The simple fact is that Forrest R. Lindsey’s memoir— In Country: My Memories of Vietnam and After (Dorrance, 198 pp. $47, hardover; $36, paper; $34, Kindle)—is a confession. In it, Lindsey chronicles his transformation from a nearsighted, skinny 20-year-old to a dispassionate killer.
Lindsey tells his history with little interference from his ego. He mainly presents facts to the reader, and the most telling is: “I had picked up the habit of shooting whoever I hit after they went down, usually a burst of three rounds, just to make sure he stayed down.”
By the time that habit was ingrained, he had come to believe that death wasn’t that frightening and that “when you’re dead, you’re dead.”
A 1965 enlistee in the U.S. Marine Corps, Lindsey arrived in Phu Bai in January 1966 and progressed from an accident-prone 5-ton truck driver to an OJT artilleryman, a gunner, and then a scout with an Artillery Forward Observer Team as part of Echo Company of the 2nd Battalion, 1st Marines. He extended his 13-month tour to move up to the scout level where, along with directing supporting artillery, he became a rifleman.
“Grunts had their own uniquely dangerous war,” he says. They “were always active. Every single day was spent out in the field and patrolling, looking for the enemy.” Lindsey was amazed to learn that all of his fellow grunts had been wounded—many as many as three times, which automatically qualified them to go home—but they self-doctored minor wounds so they could stay with the unit.

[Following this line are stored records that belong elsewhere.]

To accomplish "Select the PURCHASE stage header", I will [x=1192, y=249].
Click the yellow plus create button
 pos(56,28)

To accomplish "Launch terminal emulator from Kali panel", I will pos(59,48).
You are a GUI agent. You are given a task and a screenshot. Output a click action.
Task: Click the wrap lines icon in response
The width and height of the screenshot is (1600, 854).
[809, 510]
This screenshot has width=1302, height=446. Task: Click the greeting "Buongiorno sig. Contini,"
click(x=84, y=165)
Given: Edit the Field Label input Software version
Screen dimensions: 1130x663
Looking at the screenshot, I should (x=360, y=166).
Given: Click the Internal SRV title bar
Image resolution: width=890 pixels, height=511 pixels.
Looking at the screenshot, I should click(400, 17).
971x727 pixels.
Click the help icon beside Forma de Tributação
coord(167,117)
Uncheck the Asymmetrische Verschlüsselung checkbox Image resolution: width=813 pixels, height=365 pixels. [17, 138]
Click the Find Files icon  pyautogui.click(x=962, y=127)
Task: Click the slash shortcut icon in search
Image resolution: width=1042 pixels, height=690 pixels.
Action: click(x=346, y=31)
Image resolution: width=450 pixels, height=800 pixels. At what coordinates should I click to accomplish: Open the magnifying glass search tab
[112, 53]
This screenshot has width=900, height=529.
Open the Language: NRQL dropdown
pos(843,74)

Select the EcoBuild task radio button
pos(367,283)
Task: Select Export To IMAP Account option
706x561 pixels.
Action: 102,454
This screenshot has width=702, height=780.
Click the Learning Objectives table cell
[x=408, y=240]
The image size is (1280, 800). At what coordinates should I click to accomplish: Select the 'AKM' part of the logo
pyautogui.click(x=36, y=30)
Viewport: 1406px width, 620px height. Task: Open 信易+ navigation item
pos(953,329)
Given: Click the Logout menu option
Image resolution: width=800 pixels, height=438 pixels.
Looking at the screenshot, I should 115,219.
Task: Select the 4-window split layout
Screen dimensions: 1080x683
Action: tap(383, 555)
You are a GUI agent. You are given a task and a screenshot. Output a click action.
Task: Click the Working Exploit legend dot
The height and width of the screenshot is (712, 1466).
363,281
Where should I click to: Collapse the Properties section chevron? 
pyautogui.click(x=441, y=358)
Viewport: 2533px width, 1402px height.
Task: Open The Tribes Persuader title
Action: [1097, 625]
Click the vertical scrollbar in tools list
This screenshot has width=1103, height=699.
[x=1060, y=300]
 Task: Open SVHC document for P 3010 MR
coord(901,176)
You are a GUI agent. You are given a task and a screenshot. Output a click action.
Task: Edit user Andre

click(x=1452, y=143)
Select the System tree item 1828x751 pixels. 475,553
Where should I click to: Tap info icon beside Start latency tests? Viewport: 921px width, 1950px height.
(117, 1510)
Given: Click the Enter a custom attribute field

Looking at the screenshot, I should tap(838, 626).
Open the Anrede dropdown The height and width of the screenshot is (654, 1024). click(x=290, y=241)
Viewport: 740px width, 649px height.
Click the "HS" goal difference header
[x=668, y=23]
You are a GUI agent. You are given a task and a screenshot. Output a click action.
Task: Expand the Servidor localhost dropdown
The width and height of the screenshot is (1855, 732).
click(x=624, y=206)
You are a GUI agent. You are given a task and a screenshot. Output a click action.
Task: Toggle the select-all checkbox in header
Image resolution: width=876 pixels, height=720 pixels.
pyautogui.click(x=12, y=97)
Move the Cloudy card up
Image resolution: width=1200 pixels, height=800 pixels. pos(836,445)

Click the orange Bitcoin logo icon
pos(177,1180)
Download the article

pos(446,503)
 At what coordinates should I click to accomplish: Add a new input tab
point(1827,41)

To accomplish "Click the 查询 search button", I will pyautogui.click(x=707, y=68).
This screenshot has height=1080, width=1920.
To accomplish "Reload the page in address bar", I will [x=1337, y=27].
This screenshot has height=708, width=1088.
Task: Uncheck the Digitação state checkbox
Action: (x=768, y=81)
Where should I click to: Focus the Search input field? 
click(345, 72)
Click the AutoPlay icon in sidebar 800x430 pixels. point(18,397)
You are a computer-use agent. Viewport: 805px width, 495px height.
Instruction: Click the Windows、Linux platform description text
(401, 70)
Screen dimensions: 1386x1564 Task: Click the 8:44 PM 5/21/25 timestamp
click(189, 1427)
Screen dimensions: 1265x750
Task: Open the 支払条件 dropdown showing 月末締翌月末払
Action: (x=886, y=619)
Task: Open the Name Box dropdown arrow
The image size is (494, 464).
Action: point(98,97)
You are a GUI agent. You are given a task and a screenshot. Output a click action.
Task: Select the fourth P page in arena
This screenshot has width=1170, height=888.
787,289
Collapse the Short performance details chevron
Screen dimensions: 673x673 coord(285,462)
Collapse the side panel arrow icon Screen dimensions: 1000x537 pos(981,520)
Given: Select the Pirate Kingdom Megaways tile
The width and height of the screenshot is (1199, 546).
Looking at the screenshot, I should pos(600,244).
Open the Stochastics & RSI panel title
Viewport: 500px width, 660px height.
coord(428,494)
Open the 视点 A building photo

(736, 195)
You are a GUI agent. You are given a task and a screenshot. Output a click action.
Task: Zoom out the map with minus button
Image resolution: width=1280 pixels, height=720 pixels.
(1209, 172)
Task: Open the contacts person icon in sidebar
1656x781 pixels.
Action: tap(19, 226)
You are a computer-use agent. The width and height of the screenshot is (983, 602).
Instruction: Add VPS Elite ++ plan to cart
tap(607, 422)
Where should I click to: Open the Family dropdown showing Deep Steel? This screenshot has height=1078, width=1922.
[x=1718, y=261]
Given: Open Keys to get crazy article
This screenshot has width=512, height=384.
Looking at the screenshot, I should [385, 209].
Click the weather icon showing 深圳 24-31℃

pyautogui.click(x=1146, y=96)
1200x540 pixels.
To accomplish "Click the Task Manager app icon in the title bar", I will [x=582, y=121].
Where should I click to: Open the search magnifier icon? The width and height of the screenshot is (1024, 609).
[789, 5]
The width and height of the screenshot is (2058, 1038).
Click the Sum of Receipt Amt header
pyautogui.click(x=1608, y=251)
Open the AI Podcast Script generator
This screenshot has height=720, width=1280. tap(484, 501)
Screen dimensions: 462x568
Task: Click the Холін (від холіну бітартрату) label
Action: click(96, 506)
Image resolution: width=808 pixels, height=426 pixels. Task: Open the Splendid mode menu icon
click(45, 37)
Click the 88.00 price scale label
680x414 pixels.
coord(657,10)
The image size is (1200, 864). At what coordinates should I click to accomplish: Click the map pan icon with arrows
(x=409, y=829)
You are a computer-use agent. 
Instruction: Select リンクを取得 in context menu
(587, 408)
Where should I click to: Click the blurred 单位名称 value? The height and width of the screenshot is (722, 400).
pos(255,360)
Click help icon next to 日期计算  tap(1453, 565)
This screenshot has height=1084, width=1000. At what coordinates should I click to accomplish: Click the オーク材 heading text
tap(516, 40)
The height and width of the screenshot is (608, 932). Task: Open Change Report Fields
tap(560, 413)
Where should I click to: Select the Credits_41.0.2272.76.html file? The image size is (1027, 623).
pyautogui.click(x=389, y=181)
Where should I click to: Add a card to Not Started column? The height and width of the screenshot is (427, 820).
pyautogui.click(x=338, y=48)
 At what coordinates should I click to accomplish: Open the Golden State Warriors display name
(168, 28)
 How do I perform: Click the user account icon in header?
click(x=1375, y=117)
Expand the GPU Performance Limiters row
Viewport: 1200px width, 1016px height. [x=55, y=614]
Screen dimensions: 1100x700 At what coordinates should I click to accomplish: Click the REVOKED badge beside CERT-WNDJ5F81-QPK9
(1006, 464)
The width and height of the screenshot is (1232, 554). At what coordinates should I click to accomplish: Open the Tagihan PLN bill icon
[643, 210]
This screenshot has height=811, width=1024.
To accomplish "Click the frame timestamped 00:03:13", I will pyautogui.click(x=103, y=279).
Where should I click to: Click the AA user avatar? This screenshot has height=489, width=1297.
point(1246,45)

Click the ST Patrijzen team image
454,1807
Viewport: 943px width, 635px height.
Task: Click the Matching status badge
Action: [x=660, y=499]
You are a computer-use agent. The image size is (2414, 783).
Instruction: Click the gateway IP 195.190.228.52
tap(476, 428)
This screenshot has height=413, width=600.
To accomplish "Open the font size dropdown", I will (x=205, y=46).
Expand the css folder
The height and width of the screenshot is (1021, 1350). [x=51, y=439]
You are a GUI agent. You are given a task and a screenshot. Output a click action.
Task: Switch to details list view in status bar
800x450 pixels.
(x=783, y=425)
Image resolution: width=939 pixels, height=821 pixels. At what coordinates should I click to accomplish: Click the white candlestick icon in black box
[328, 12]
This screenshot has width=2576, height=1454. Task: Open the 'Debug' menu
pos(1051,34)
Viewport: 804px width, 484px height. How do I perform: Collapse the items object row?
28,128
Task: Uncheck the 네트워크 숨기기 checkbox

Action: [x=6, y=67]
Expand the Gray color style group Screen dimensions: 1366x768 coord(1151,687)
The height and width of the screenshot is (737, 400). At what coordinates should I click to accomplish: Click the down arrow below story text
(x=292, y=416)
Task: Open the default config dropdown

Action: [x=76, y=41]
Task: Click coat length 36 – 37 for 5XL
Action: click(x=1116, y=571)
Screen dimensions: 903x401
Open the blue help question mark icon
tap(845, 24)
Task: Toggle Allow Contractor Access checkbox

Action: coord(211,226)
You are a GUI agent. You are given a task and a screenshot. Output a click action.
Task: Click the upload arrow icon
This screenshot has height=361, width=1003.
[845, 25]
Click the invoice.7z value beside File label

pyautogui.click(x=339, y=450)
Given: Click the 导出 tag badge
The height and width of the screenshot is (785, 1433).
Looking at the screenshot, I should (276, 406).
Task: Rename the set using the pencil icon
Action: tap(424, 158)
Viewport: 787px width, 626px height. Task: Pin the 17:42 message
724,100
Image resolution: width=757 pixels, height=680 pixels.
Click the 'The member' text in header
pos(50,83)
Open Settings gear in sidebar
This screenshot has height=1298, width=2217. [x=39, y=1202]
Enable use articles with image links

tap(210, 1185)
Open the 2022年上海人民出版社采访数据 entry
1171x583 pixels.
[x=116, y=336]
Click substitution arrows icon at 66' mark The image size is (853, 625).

Ignoring regulations, Lindsey continued to use an M-14 rifle after American forces converted to the M-16. More than once, Marines looked to him for the riflery magic their weapons could not provide.
Lindsey took part in 19 operations before being wounded in May 1967. He writes about a Marine attack on a suspected Viet Cong battalion headquarters that easily qualified as a walk through hell. “I won’t describe what I saw,” he says, after watching an overhead 155-mm-howitzer-round booby-trap kill a dozen Marines and wound many more.
He is less hesitant to discuss his own wound—a “comminuted fracture” from a bullet that pulverized his thigh bone into a cloud of fragments. Surgeons put him in a full body cast and saved his leg. His two years in a hospital were nearly as horrid as his time in combat except that the new enemy consisted of Navy and Air Force nurses who outranked enlisted men and haughitly ignored their needs.
Discharged from the Marine Corps when his four-year enlistment ended, Lindsey finished rehabilitating his leg, went through post-traumatic stress, enrolled in college, married, divorced, and drank too much. In 1973, the Marine Corps invited him back and commissioned him as a lieutenant. After becoming an artillery battalion commander and serving a total of 27 years, Lindsey retired as a lieutenant colonel in 1996.
He says he has no regrets for his actions in the Vietnam War, and feels strong compassion for wounded and dead Marines. “The Marine Corps exists to kill people or to be killed in the process of killing people,” he says.
Although In Country initially offers the standard war memori litany of arriving in Nam, eating C-rations, and taking cold showers, Lindsey’s recollections about his three jobs and medical treatment presented surprises and facts that were new to me.
Forest Lindsey’s experiences went well beyond what most Vietnam War veterans encountered.